[Stored records]
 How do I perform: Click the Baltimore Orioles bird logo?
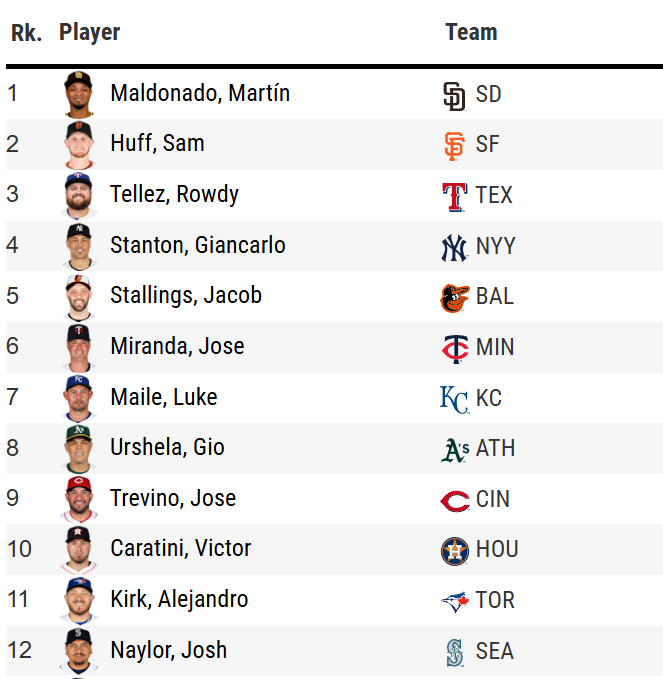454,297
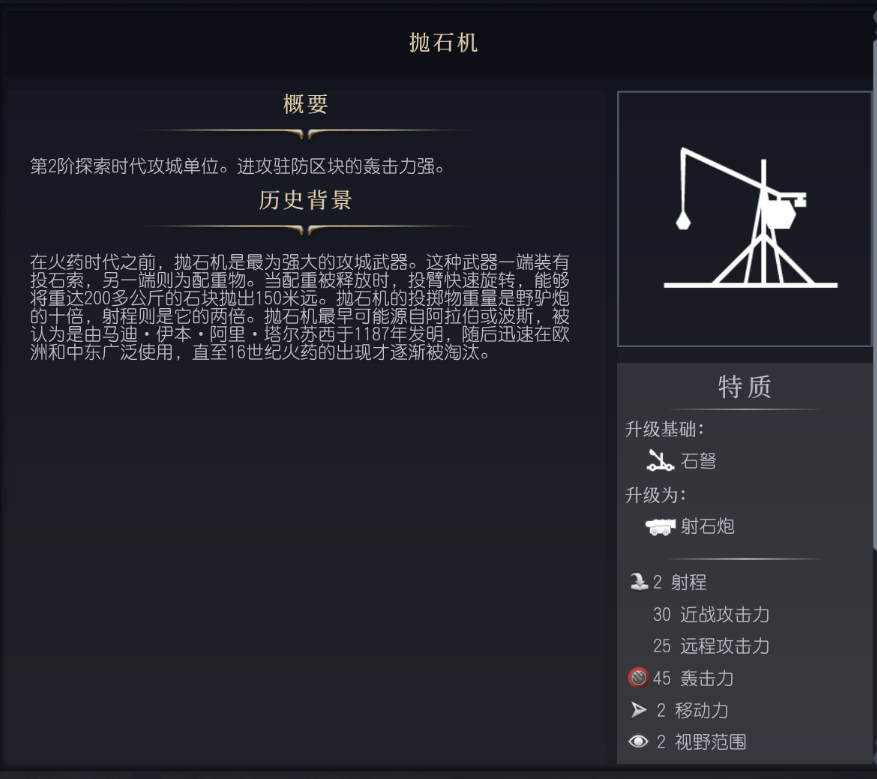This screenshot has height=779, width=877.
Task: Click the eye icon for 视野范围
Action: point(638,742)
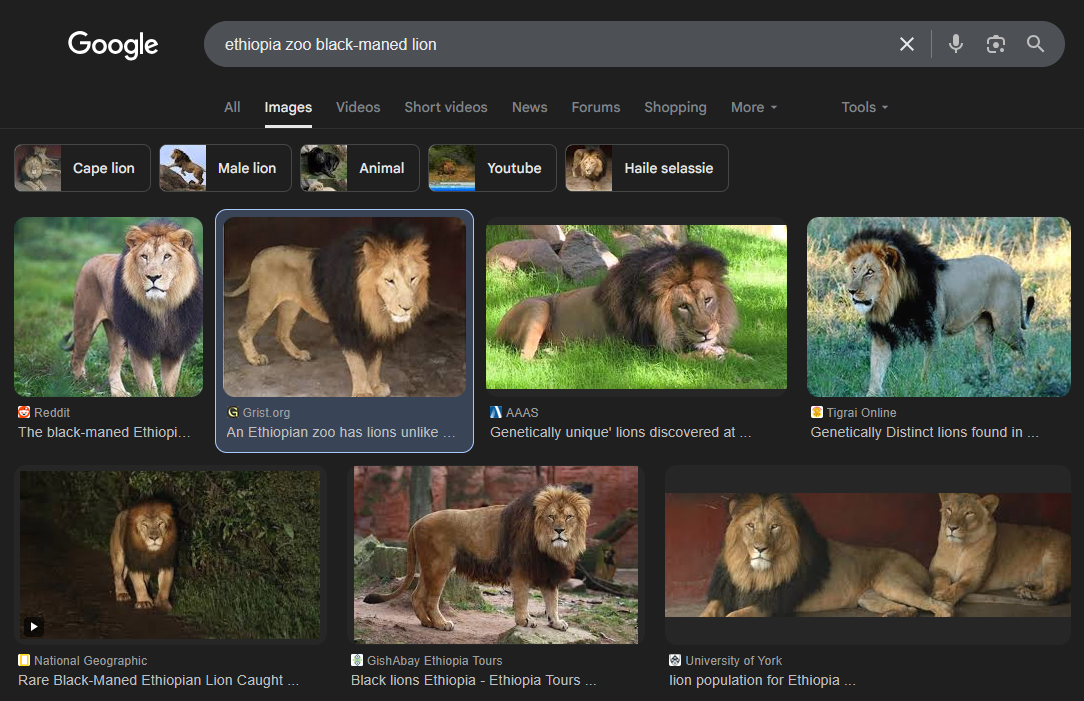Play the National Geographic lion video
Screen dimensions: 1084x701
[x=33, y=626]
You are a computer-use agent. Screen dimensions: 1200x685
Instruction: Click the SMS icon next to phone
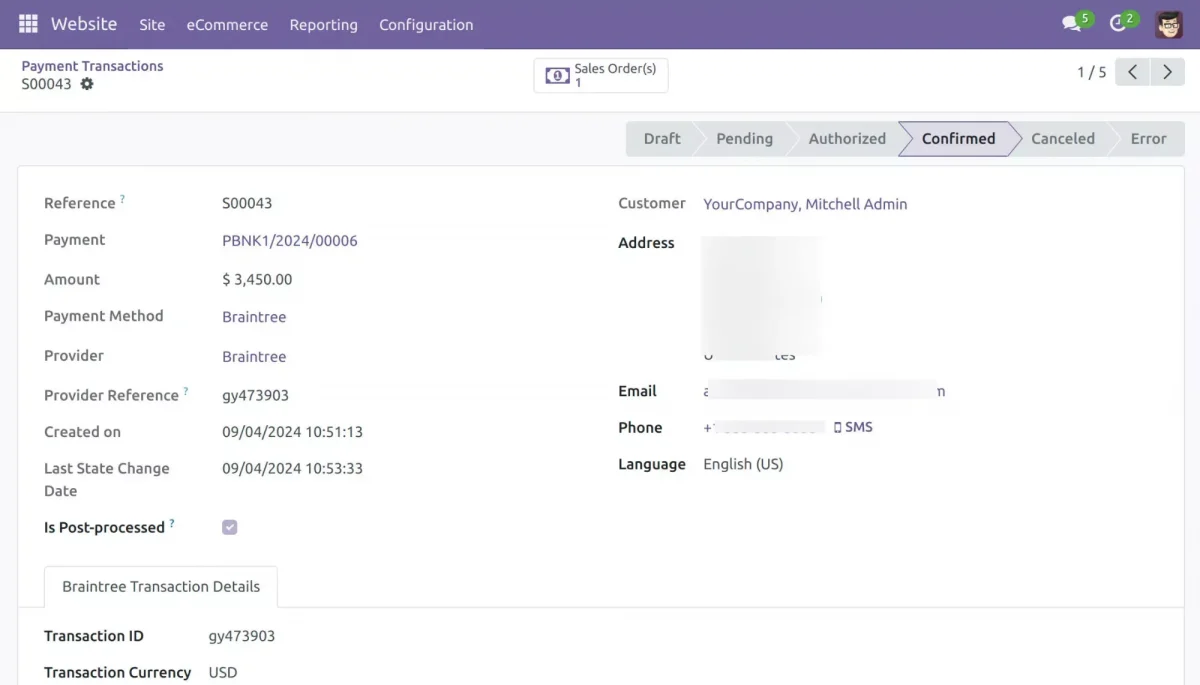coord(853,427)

## WORK TASK
The answer must be an exact copy of the lines from the one containing "You are a computer-use" through the last line of the records, with no pictures included.

## SOLUTION BELOW
You are a computer-use agent. Screen dimensions: 1200x685
Instruction: Click the SMS icon next to phone
coord(853,427)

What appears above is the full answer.